Write out, word for word, every line in the data below from the one containing "Click the search-in-model tree icon" to the one containing "Given: Tap the Wi-Fi status icon", both of them included.

■ ■ ■

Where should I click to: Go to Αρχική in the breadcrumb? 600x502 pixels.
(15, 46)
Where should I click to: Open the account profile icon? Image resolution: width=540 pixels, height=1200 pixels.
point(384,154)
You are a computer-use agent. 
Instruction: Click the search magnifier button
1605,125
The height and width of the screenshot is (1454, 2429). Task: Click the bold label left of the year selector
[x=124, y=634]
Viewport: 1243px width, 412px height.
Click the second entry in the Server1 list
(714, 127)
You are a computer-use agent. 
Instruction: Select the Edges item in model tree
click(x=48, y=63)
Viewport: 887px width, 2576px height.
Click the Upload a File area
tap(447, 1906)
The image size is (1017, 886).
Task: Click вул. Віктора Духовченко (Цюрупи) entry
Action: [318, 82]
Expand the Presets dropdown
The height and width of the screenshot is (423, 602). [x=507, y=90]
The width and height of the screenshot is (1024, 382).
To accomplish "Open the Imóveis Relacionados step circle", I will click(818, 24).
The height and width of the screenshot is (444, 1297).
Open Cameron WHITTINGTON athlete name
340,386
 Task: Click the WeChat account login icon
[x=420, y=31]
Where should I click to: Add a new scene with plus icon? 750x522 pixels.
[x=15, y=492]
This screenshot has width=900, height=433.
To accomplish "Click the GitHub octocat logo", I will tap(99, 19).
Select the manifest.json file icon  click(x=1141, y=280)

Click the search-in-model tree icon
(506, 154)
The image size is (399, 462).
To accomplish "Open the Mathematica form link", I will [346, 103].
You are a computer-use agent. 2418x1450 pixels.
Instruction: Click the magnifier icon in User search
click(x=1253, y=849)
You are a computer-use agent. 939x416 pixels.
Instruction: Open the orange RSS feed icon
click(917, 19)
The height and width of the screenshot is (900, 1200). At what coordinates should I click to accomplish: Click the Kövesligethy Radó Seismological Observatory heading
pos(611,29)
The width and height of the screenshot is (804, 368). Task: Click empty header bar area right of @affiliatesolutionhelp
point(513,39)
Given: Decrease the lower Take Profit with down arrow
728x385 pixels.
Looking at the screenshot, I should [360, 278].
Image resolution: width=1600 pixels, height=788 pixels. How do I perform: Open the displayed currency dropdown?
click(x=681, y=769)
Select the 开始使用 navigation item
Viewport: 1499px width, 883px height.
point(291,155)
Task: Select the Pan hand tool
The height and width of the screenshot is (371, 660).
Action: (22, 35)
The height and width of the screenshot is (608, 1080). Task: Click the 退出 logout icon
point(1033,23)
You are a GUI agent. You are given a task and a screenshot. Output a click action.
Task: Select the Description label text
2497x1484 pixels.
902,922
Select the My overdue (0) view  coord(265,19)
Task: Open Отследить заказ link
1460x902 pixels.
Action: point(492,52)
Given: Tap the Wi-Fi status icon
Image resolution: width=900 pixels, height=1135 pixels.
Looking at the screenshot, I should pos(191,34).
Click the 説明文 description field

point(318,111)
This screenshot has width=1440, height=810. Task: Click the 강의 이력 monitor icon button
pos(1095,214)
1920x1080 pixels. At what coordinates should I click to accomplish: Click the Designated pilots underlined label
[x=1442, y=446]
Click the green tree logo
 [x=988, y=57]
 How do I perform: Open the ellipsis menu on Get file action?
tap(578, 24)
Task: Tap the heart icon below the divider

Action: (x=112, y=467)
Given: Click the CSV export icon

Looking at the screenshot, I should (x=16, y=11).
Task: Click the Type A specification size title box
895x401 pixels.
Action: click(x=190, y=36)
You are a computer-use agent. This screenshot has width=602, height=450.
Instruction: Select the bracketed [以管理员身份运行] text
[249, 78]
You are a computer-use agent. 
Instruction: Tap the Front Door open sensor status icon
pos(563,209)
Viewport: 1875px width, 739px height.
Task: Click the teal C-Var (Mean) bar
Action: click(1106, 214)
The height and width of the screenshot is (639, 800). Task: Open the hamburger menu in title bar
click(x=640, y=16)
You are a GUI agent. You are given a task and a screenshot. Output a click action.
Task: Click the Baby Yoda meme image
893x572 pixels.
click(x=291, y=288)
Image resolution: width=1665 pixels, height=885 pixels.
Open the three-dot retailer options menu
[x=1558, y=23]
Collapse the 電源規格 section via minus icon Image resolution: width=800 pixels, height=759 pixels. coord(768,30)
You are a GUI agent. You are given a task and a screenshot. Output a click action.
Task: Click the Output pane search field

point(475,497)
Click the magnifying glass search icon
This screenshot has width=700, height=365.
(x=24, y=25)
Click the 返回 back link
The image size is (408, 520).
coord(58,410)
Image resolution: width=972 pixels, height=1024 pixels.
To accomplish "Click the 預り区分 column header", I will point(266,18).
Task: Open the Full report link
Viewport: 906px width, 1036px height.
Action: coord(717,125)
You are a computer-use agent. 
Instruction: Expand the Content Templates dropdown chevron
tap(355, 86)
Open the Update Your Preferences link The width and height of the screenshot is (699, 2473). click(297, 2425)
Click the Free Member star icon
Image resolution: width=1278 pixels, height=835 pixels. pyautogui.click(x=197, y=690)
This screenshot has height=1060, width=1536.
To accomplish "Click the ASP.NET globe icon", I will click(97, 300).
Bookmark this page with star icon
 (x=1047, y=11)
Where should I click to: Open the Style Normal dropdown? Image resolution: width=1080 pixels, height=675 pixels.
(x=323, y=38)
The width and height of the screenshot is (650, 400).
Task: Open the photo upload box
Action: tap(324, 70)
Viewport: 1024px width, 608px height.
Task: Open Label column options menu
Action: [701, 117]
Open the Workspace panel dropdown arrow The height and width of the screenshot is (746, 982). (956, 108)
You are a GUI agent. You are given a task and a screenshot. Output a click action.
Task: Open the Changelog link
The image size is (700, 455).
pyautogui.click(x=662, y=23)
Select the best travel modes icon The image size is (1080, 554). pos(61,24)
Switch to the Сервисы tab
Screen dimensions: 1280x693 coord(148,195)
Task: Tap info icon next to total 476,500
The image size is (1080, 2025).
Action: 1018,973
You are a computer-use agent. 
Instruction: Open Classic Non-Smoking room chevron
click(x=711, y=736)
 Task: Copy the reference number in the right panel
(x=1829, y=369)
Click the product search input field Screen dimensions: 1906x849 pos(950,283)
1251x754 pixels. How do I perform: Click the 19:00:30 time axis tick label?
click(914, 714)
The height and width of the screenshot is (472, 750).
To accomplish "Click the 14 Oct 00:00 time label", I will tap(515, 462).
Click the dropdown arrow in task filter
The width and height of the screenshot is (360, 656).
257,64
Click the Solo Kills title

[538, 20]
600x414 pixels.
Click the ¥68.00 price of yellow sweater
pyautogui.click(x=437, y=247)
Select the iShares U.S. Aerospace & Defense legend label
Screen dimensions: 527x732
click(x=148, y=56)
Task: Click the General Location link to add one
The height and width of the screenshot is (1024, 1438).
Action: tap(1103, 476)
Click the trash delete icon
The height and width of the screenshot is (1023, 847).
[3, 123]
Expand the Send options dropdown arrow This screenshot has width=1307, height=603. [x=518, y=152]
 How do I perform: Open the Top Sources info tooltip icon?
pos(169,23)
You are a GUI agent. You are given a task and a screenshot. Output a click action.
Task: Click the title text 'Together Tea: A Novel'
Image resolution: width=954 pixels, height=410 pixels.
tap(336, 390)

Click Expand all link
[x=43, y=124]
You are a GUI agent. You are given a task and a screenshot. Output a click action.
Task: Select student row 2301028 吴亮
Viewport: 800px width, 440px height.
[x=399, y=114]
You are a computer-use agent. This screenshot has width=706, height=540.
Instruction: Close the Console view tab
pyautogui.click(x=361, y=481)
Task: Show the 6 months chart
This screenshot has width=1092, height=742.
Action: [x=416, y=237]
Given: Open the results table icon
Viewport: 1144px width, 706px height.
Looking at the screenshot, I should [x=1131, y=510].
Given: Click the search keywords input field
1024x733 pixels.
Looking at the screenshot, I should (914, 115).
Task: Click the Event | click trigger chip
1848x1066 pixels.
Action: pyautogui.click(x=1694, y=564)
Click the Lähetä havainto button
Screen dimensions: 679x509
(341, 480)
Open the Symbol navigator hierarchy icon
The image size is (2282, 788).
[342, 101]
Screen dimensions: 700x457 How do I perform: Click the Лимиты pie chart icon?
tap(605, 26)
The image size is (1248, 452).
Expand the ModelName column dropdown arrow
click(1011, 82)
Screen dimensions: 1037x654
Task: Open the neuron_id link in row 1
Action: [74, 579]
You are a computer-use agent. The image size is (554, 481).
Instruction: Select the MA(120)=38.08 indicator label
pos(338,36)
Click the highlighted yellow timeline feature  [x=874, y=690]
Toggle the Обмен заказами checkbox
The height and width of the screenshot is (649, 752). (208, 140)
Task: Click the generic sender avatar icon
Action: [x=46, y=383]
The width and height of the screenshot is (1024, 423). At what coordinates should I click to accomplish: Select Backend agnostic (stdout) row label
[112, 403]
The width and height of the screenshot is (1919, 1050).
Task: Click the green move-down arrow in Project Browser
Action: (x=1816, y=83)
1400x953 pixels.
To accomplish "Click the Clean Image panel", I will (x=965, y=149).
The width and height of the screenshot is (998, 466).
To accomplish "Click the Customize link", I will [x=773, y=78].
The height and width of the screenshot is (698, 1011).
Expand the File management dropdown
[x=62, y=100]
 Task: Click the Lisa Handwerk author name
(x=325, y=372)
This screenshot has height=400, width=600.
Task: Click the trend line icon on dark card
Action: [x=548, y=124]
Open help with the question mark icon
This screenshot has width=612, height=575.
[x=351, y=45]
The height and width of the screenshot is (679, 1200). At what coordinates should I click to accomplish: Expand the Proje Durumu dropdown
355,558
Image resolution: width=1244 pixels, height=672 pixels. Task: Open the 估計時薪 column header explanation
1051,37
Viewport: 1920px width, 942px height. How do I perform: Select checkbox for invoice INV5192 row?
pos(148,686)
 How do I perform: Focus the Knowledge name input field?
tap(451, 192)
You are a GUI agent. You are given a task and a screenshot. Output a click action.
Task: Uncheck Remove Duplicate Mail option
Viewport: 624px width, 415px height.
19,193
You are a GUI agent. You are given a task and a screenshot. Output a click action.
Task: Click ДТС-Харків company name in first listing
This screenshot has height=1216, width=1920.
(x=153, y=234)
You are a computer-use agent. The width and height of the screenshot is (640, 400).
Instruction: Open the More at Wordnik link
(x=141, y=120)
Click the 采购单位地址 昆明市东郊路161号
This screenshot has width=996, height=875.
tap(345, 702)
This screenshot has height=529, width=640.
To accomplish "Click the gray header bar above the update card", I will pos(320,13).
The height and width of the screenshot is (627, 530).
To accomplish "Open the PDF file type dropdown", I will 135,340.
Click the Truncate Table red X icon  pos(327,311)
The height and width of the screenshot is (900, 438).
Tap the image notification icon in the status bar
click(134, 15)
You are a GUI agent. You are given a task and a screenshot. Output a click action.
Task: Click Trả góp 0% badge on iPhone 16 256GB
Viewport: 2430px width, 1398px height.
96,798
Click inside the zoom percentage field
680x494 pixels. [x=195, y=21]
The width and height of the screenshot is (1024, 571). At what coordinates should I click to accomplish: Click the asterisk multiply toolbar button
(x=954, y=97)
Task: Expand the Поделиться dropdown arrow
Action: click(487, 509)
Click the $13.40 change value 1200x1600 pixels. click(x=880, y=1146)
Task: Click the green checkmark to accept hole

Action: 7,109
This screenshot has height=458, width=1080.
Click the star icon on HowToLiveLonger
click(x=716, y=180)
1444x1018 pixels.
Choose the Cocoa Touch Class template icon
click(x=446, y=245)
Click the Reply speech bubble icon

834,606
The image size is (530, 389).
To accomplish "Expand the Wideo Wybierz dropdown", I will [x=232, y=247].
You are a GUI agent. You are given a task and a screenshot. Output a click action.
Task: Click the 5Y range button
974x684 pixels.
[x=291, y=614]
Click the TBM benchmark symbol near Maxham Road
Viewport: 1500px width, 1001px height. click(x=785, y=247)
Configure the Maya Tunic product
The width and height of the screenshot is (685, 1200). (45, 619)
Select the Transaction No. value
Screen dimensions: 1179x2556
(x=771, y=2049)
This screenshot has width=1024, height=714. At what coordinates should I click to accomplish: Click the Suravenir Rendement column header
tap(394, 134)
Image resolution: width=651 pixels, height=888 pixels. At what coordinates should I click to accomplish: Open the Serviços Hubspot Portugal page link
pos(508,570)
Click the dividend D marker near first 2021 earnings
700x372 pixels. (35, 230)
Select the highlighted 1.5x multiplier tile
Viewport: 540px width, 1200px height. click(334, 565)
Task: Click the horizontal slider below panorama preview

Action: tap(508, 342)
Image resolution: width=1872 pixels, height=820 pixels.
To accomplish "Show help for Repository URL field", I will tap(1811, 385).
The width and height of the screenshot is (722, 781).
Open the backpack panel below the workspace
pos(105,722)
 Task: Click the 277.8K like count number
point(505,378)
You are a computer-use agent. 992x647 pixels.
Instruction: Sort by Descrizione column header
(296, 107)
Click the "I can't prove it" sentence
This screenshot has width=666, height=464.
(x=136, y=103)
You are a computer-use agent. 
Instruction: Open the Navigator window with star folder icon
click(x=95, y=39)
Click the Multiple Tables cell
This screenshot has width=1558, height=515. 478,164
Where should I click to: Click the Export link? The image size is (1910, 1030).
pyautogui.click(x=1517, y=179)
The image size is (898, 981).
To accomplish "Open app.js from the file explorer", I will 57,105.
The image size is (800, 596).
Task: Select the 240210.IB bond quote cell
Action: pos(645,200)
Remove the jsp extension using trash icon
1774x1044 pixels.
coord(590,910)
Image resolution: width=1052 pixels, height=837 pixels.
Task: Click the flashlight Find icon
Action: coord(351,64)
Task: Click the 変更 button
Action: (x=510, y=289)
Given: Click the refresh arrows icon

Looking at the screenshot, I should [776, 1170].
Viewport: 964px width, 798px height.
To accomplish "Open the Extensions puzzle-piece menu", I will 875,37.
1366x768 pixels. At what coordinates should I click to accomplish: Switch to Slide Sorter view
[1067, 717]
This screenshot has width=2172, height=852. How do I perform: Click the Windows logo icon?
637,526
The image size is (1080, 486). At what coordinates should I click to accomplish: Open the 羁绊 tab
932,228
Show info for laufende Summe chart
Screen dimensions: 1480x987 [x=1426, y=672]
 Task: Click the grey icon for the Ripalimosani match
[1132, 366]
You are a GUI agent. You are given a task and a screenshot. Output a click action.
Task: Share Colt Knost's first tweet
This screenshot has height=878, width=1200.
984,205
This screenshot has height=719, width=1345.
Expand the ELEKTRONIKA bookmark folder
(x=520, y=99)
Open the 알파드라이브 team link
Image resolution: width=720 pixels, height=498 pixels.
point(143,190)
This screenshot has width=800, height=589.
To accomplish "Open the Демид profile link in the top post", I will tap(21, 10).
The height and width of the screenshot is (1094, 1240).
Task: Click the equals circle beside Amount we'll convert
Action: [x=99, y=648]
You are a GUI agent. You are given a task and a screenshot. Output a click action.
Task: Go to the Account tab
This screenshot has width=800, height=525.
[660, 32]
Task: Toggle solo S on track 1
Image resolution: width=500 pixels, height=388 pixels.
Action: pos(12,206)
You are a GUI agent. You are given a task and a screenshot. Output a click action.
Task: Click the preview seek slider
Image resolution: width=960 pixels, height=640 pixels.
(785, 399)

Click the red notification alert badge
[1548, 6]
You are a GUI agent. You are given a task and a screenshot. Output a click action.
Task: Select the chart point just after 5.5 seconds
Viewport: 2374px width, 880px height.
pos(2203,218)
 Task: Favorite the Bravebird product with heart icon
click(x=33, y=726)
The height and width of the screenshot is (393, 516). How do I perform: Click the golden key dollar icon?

■ ■ ■

* [ANSWER TO THIS PROBLEM]
Click the search-in-model tree icon
(506, 154)
The image size is (399, 462).
To accomplish "Open the Mathematica form link", I will [346, 103].
You are a computer-use agent. 2418x1450 pixels.
Instruction: Click the magnifier icon in User search
click(x=1253, y=849)
You are a computer-use agent. 939x416 pixels.
Instruction: Open the orange RSS feed icon
click(917, 19)
The height and width of the screenshot is (900, 1200). At what coordinates should I click to accomplish: Click the Kövesligethy Radó Seismological Observatory heading
pos(611,29)
The width and height of the screenshot is (804, 368). Task: Click empty header bar area right of @affiliatesolutionhelp
point(513,39)
Given: Decrease the lower Take Profit with down arrow
728x385 pixels.
Looking at the screenshot, I should [360, 278].
Image resolution: width=1600 pixels, height=788 pixels. How do I perform: Open the displayed currency dropdown?
click(x=681, y=769)
Select the 开始使用 navigation item
Viewport: 1499px width, 883px height.
point(291,155)
Task: Select the Pan hand tool
The height and width of the screenshot is (371, 660).
Action: (22, 35)
The height and width of the screenshot is (608, 1080). Task: Click the 退出 logout icon
point(1033,23)
You are a GUI agent. You are given a task and a screenshot. Output a click action.
Task: Select the Description label text
2497x1484 pixels.
902,922
Select the My overdue (0) view  coord(265,19)
Task: Open Отследить заказ link
1460x902 pixels.
Action: point(492,52)
Given: Tap the Wi-Fi status icon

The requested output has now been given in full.